§ Required action
Print all records exactly, pictures left out.

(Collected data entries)

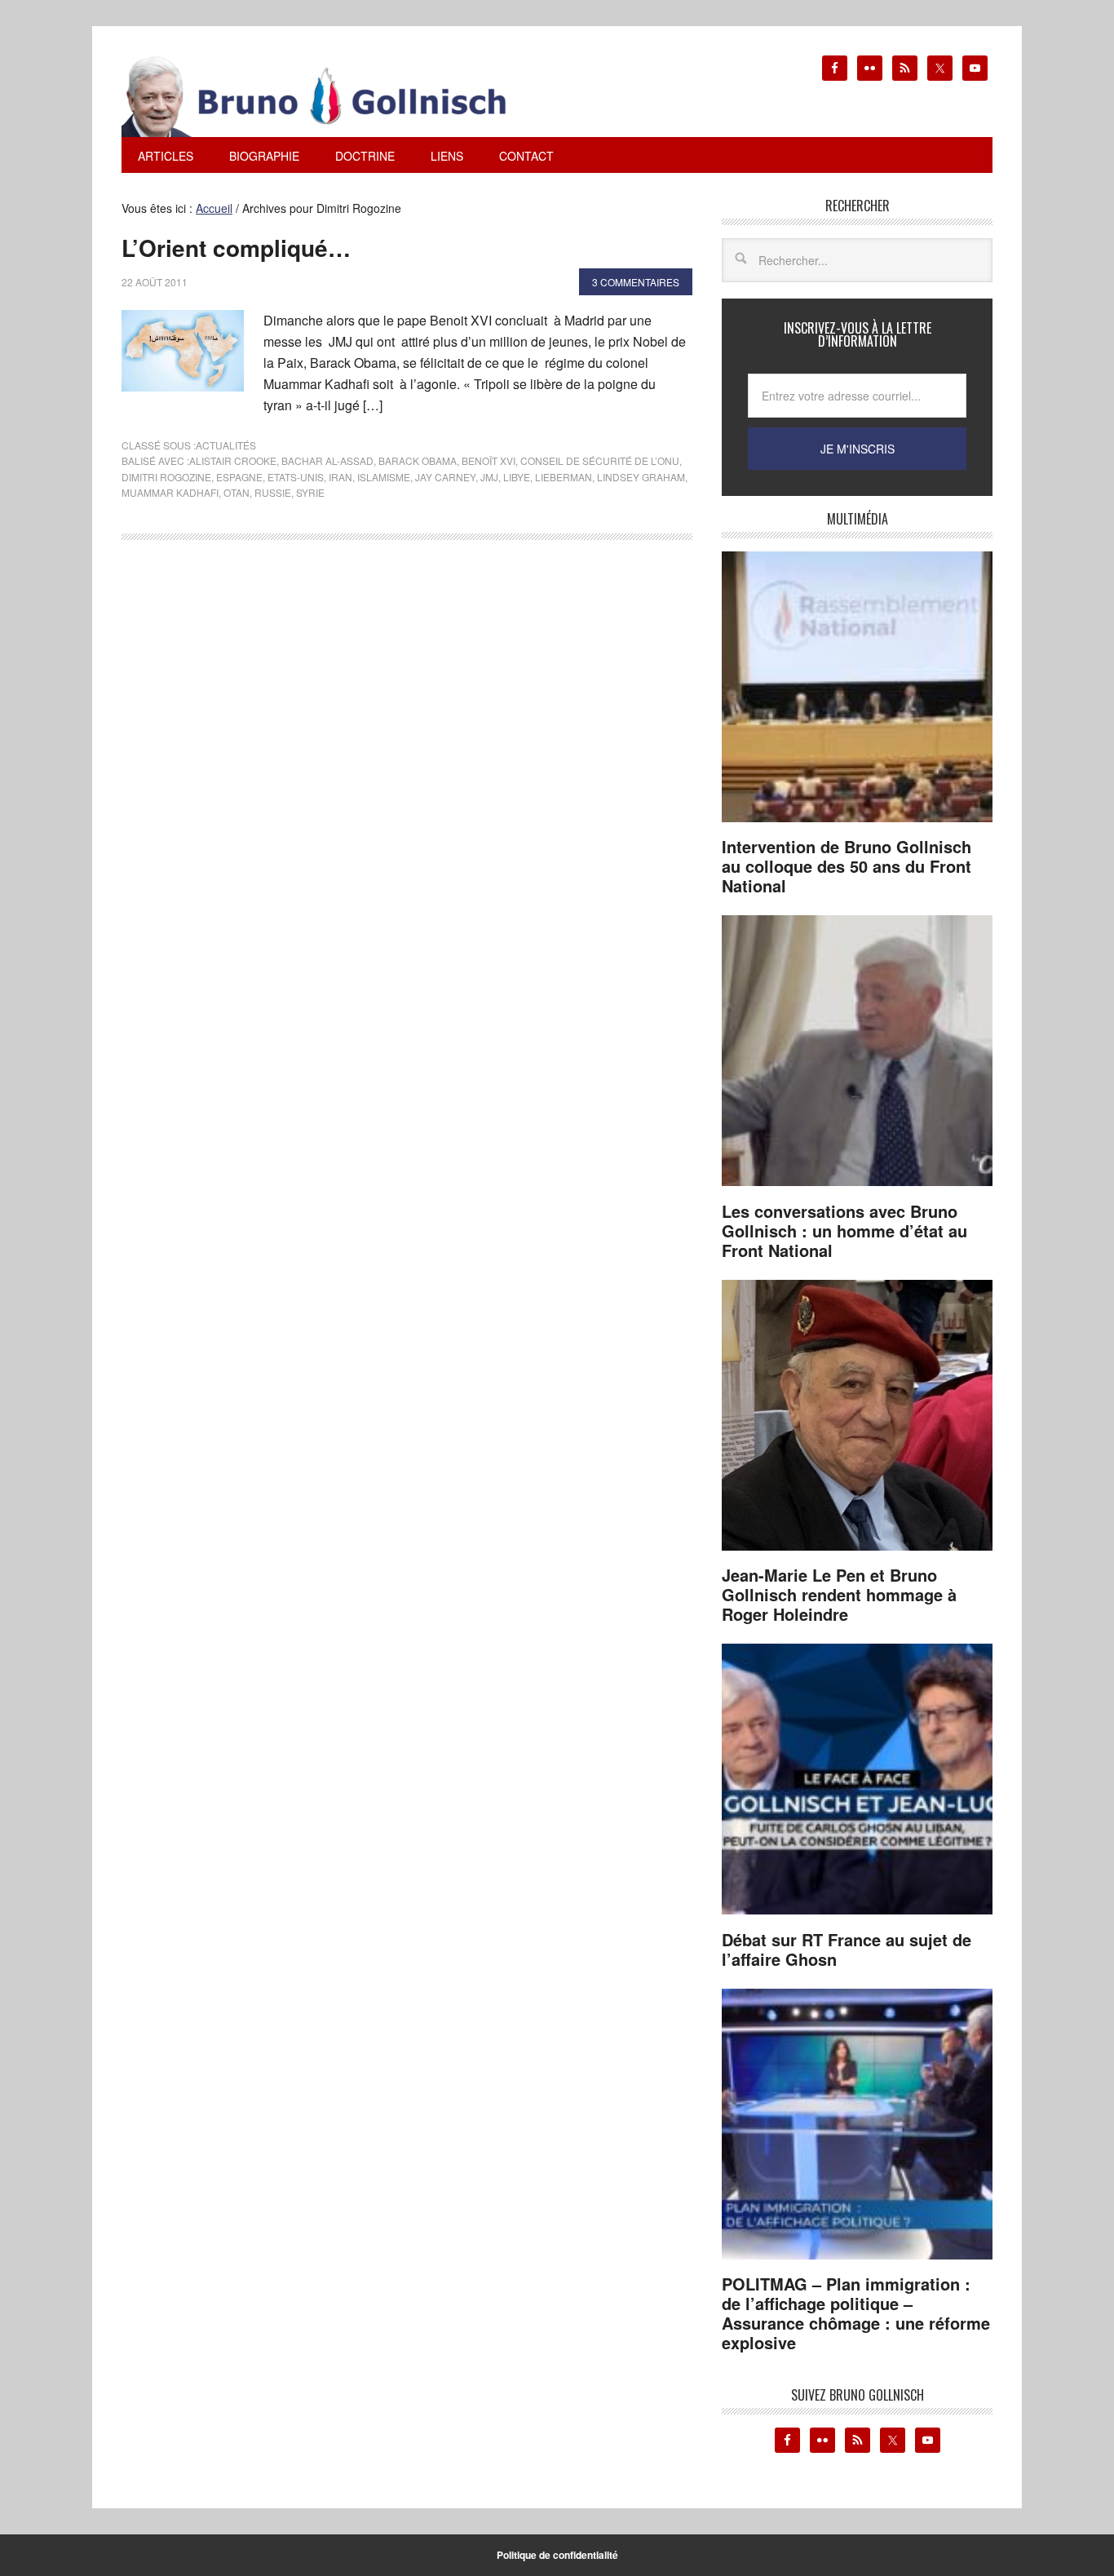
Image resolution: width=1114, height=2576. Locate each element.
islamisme (383, 477)
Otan (236, 492)
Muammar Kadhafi (170, 492)
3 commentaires (635, 282)
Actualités (226, 445)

§ Result for this exercise
Image resolution: width=1114, height=2576. Locate each element.
islamisme (383, 477)
Otan (236, 492)
Muammar Kadhafi (170, 492)
3 commentaires (635, 282)
Actualités (226, 445)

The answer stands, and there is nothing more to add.